The “greenback” got some significant support from the latest report on the retail sales in the USA, which showed 0.6% m/m in June after being -1.7% m/m the month before and against the expected reading of -0.4% m/m. The Core Retail Sales report showed 1.3% m/m against market expectations of 0.4% m/m. Despite the fact that Americans are currently spending more money on services, the demand for goods remains quite high.

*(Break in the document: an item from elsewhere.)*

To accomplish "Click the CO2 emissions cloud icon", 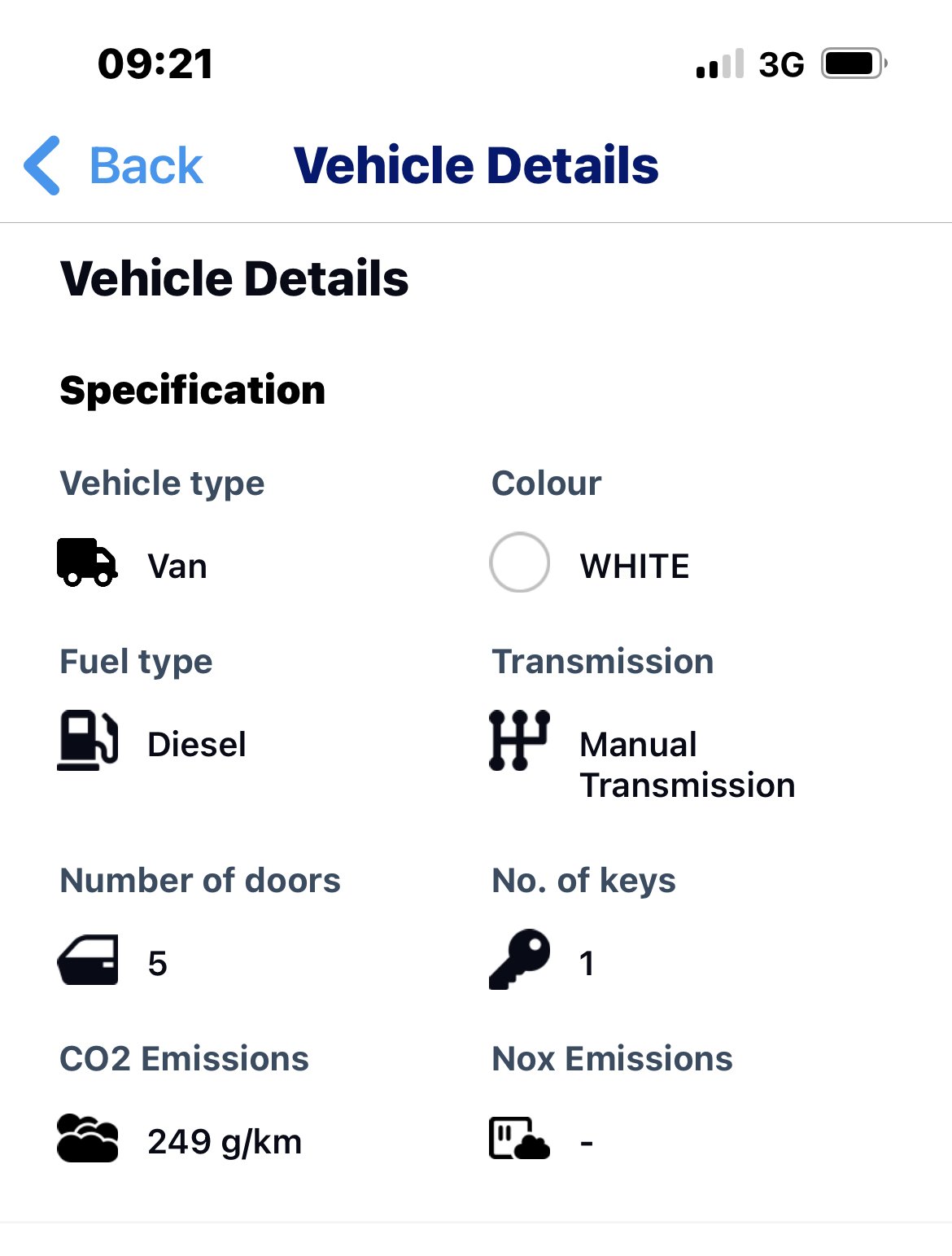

The preliminary report on the Consumer Sentiment from the University of Michigan disappointed but was barely noticed by investors. Nevertheless, the indicator dropped to 80.0 points in July after being 85.5 points in the previous months, although it was expected to reach 86.5 points.
In the H4 chart, EUR/USD is forming another descending wave with the target at 1.1725. After testing this level, the instrument may continue falling. From the technical point of view, this scenario is confirmed by MACD Oscillator: its signal line is moving below 0, thus indicating that the descending wave continues.
As we can see in the H1 chart, the asset is also trading downwards and may soon reach 1.1750. Later, the market may form a new correction and then resume trading downwards with the target at 1.1725. From the technical point of view, this scenario is confirmed by the Stochastic Oscillator: its signal line is steadily moving downwards below 25.
Any forecasts contained herein are based on the author's particular opinion. This analysis may not be treated as trading advice. RoboForex bears no responsibility for trading results based on trading recommendations and reviews contained herein.